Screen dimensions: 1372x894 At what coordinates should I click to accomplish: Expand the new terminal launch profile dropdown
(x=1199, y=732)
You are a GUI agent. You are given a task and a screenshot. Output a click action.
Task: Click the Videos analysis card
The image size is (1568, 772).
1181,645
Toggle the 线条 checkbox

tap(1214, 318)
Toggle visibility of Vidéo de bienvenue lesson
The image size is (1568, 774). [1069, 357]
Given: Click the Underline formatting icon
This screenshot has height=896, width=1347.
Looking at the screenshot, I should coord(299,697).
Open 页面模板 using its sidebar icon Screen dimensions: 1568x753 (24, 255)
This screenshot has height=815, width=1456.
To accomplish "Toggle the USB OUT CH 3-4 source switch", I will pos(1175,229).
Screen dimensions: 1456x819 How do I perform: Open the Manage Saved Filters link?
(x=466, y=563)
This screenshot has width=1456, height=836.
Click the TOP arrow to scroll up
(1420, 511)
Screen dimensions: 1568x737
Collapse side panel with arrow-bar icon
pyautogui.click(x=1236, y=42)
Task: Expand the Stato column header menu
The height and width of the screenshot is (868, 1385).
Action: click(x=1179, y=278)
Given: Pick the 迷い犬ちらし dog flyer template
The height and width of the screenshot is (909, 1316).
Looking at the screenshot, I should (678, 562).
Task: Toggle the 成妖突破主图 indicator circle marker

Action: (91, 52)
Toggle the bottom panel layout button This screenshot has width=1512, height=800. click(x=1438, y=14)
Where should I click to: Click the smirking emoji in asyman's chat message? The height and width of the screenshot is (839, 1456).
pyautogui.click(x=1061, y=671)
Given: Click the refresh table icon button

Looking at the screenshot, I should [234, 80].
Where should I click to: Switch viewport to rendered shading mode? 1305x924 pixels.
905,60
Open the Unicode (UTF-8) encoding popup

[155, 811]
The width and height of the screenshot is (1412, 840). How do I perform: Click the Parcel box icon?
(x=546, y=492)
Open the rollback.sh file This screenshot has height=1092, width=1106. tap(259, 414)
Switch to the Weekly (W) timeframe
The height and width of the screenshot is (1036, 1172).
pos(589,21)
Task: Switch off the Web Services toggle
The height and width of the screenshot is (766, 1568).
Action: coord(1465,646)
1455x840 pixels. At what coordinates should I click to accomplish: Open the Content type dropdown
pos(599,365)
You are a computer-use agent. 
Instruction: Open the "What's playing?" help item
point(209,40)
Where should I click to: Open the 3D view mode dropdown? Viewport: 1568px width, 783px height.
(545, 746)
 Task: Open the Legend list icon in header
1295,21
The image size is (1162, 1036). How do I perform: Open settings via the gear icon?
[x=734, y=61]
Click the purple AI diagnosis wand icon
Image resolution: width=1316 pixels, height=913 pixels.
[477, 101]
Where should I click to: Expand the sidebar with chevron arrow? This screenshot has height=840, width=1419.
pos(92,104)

_Task objective:_ Everything above from the line containing "Open 页面模板 using" down to the line containing "Toggle the bottom" is to be transcribed exactly, with both of those lines included and nothing else added.

_Solution to this task:_
Open 页面模板 using its sidebar icon Screen dimensions: 1568x753 (24, 255)
This screenshot has height=815, width=1456.
To accomplish "Toggle the USB OUT CH 3-4 source switch", I will pos(1175,229).
Screen dimensions: 1456x819 How do I perform: Open the Manage Saved Filters link?
(x=466, y=563)
This screenshot has width=1456, height=836.
Click the TOP arrow to scroll up
(1420, 511)
Screen dimensions: 1568x737
Collapse side panel with arrow-bar icon
pyautogui.click(x=1236, y=42)
Task: Expand the Stato column header menu
The height and width of the screenshot is (868, 1385).
Action: click(x=1179, y=278)
Given: Pick the 迷い犬ちらし dog flyer template
The height and width of the screenshot is (909, 1316).
Looking at the screenshot, I should (678, 562).
Task: Toggle the 成妖突破主图 indicator circle marker

Action: (91, 52)
Toggle the bottom panel layout button This screenshot has width=1512, height=800. click(x=1438, y=14)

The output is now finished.